On the defensive front, measures to repeal school-based fitness measurements and end health education were defeated in the regular session, but reappeared in the special session. Amendments to an education bill known in the regular session as H.B. 400 by Rep. Rob Eissler, R-The Woodlands, aimed to remove or reduce Fitnessgram annual fitness testing in grades 3-12, remove coordinated school health programs, and remove or reduce physical education or health requirements as a means to cut spending in public schools. As passed in the special session, only children in PE courses must participate in the Fitnessgram assessment.

According to Carrie Kroll, chair of the Partnership for a Healthy Texas, this means that fewer Texas high school students will participate in the fitness assessment and those who do will only participate during one year. Middle school students will participate one less year than current PE requirements. “While the most devastating proposals impacting nutrition and obesity policy weren’t successful, cuts were made and the true impact of those changes may take time to feel,” Kroll says. “It is clear, however, that a good majority of the legislators in the House aren’t aware that Texas has been in the forefront among states developing nutrition and obesity public policy, to the benefit of our children and taxpayers. It’s up to the champions of these issues to provide this necessary education in the interim.”

The Late Edition

Gov. Rick Perry called the special session the evening of the last day of the regular session, directing legislators to return at 8 a.m. the next morning to work on two outstanding issues: school financing and Medicaid reform. As was the case with the first called session, special sessions can last a maximum of 30 days. They can only address legislation listed on the call, though bills’ relevancy to the call is determined by each chamber, and the governor can and did add additional issues since the original proclamation, including redistricting and immigration.

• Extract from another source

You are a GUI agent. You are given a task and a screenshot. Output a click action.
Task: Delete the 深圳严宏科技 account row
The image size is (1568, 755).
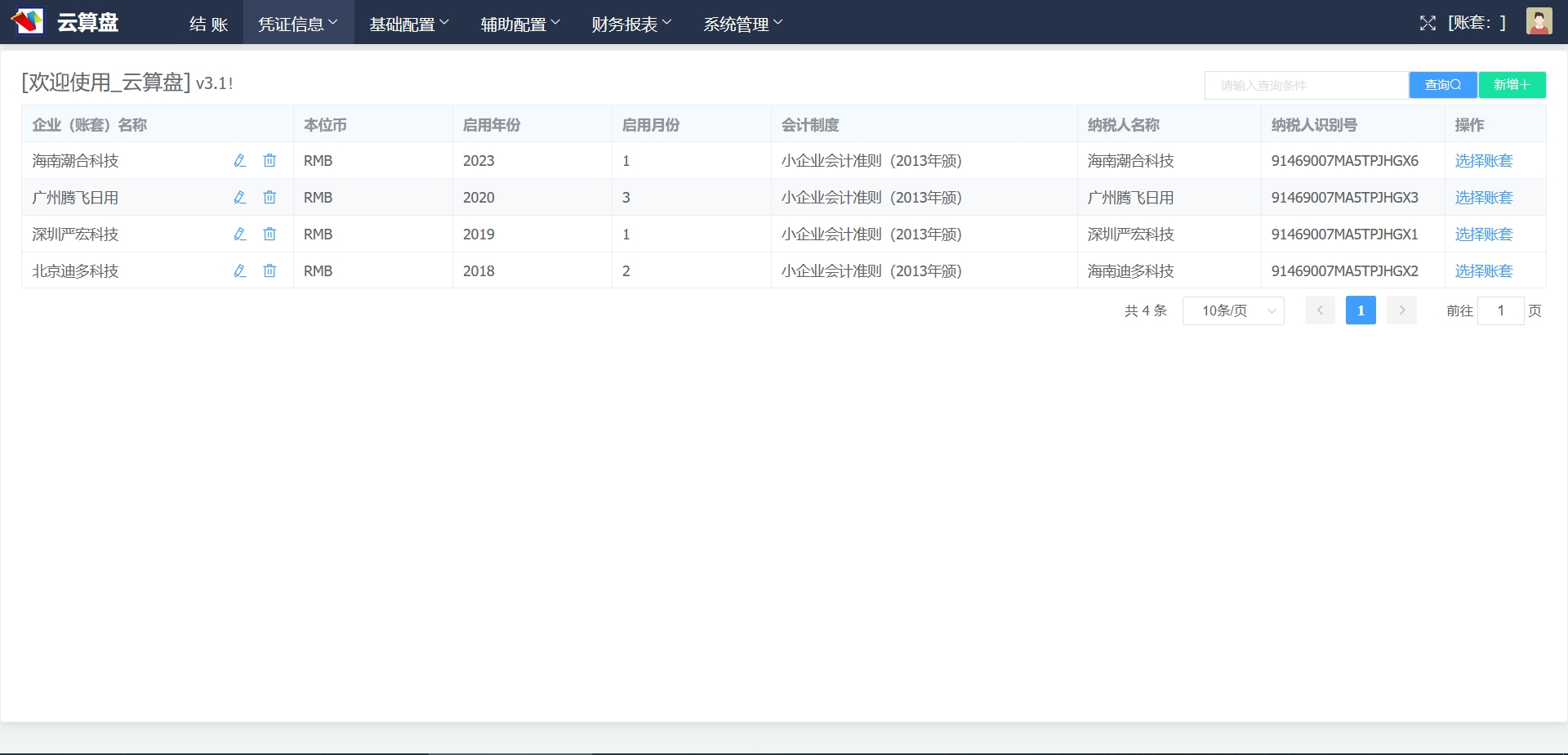pos(270,235)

The special session presented the opportunity for many bills to be brought back for consideration. This included the state’s health reform bill, which became an omnibus health and human services efficiencies bill encompassing elements of the regular session’s S.B. 23, S.B. 7, H.B. 32, H.B. 3537, and S.B. 8, plus other provisions.

Proponents believe the bill saves money in Medicaid and the Children’s Health Insurance Program by expanding Medicaid managed care into South Texas and creating incentives for doctors and hospitals to form “health care collaboratives” that provide coordinated, more efficient care. It takes steps to improve access to after-hours medical care and reduce emergency room use for non-emergent care. The Legislative Budget Board estimates that measures in the bill could save $468 million over the next biennium.

“Every day that goes by that this is not implemented, we are losing money,” bill author Sen. Nelson told fellow members of the Senate Finance Committee in a hearing on June 2. “We keep using a word that I want to remind everybody of and that is ‘unsustainable.’ Our Medicaid cost trends are unsustainable so we need this bill, but we don’t just need it for [cost savings]. It truly does improve the quality of our system and creates a more efficient system.”

On the next-to-last day of the special session, the Legislature finally passed the bill, sending it to the governor’s desk where it’s likely to receive his approval.

Moving forward, TAFP’s Banning encourages stakeholders to stay engaged to help build the case for family medicine in preparation for the 83rd Legislature. “Texas must invest in educating, training, and producing the primary care physician workforce the state so desperately needs so that the laudable goals of the reform legislation—improved quality of care at a lower cost—can be realized,” he says.

“Over the interim we will need to redouble our efforts to show the cause and effect of the Legislature’s funding decisions. We need to methodically document the downstream cost increases and higher emergency room utilization.”